I have a 2.6 gigabyte text file containing a dump of a database table, and I'm trying to pull it into a logical structure so the fields can all be uniqued. The code I'm using to do this is here:
class Targetfile
include Enumerable
attr_accessor :inputfile, :headers, :input_array
def initialize(file)
@input_array = false
@inputfile = File.open(file, 'r')
@x = @inputfile.each.count
end
def get_headers
@y = 1
@inputfile.rewind
@input_array = Array.new
@headers = @inputfile.first.chomp.split(/\t/)
@inputfile.each do |line|
print "\n#{@y} / #{@x}"
@y+=1
self.assign_row(line)
end
end
def assign_row(line)
row_array = line.chomp.encode!('UTF-8', 'UTF-8', :invalid => :replace).split(/\t/)
@input_array << Hash[ @headers.zip(row_array) ]
end
def send_build
@input_array || self.get_headers
end
def each
self.send_build.each {|row| yield row}
end
end
The class is initialized successfully and I am left with a Targetfile class object.
The problem is that when I then call the get_headers
method, which converts the file into an array of hashes, it begins slowing down immediately.
This isn't noticeable to my eyes until around item number 80,000, but then it becomes apparent that every 3-4,000 lines of the file, some sort of pause is occurring.

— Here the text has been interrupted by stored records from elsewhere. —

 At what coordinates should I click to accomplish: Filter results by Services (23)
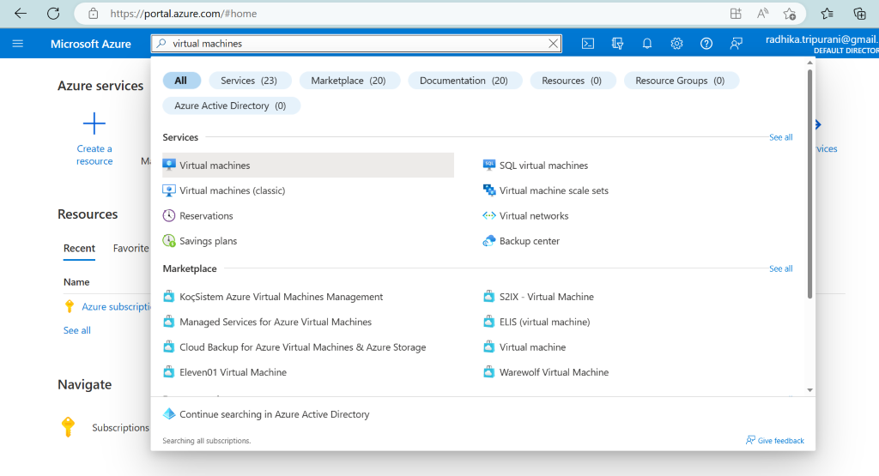coord(248,81)
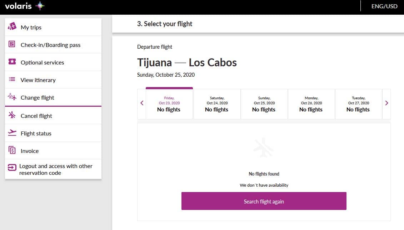Click the Optional services star icon
Image resolution: width=404 pixels, height=230 pixels.
point(12,62)
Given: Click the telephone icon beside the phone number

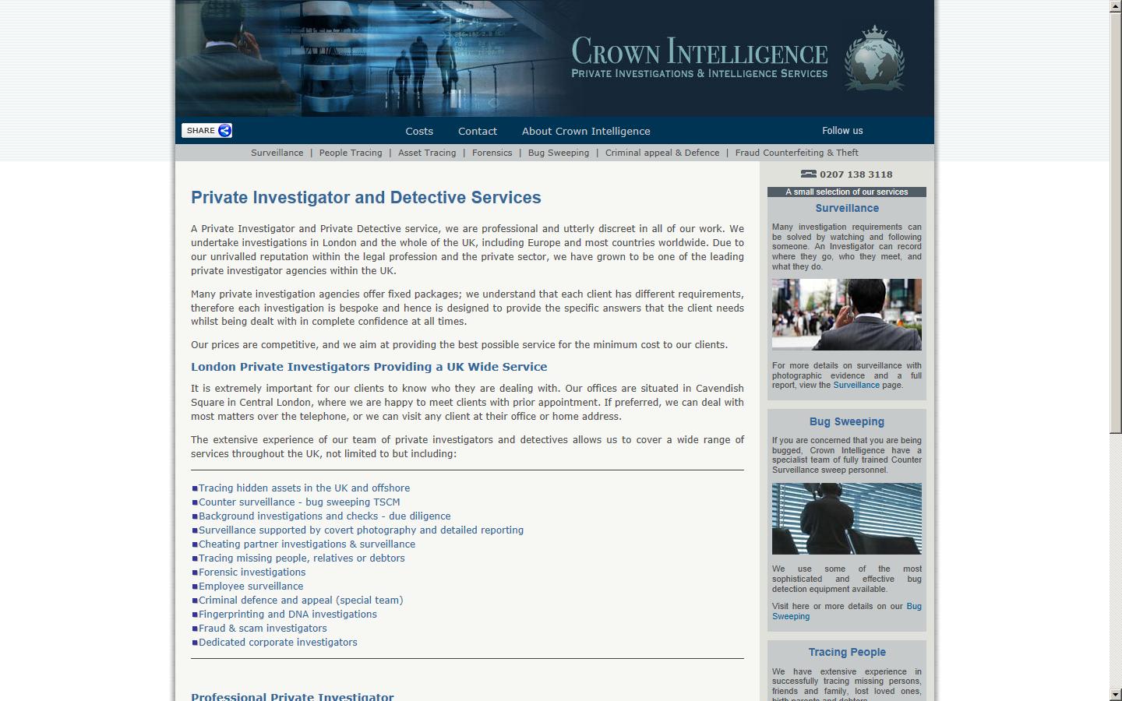Looking at the screenshot, I should tap(809, 174).
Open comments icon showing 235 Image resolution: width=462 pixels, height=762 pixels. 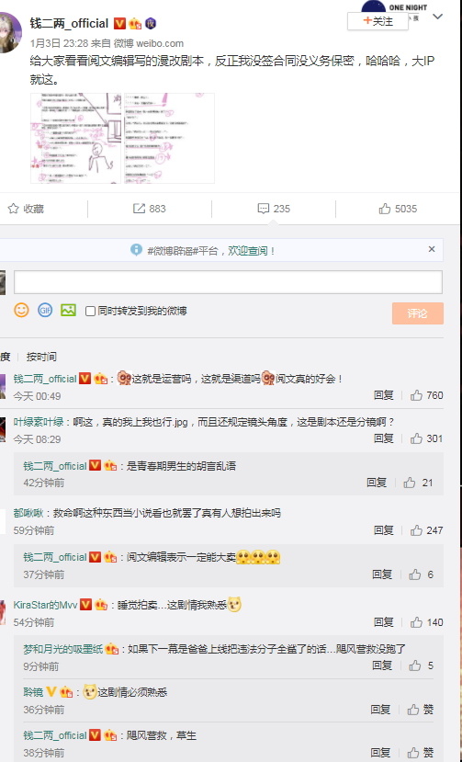click(264, 209)
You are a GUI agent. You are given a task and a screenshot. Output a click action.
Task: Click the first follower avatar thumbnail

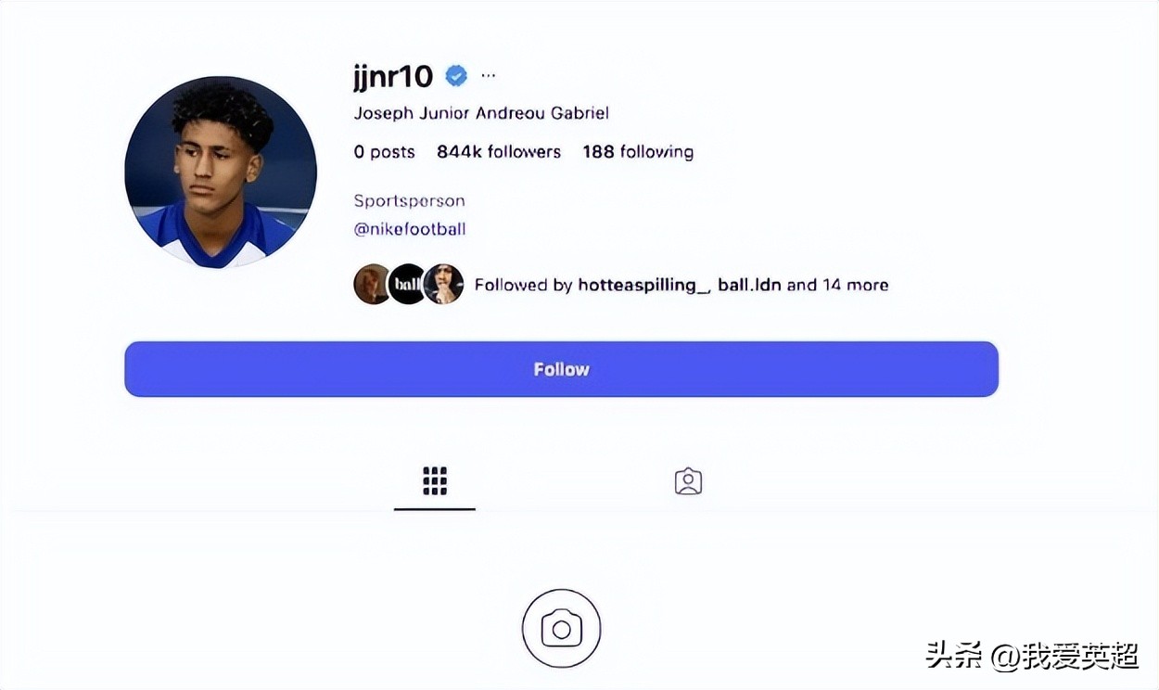click(x=372, y=285)
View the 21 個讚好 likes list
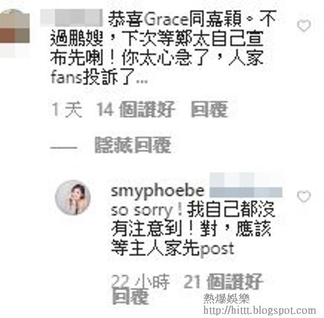The height and width of the screenshot is (318, 324). click(x=223, y=282)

That pause, each time it occurs, takes slightly longer, until by the millionth line, it's taking longer than 30 seconds.
For practical purposes, I can just chop up the file to avoid this problem, then combine the resulting lists and unique -that- to get my final outputs.
From a curiosity standpoint, however, I'm unsatisfied.
Can anyone tell me why this pause is occurring, why it gets longer, and if there's any way to avoid it elegantly? Really I just want to know what it is and why it happens, because now that I've noticed it, I see it in a lot of other Ruby scripts I run, both on this computer and on others.
This is the infamous garbage collector -- Ruby's memory managment mechanism.
Note: It's worth mentioning that Ruby, at least MRI, isn't a high performance language.
The garbage collector runs whenever memory starts to run out. The garbage collector pauses the execution of the program to deallocate any objects that can no longer be accessed. The garbage collector only runs when memory starts to run out. That's why you're seeing it periodically.
There's nothing you can do to avoid this, except write more memory efficiant code, or rewrite in a language that can has better/manual memory management.
Also, your OS may be paging. Do you have enough physical memory for this kind of task?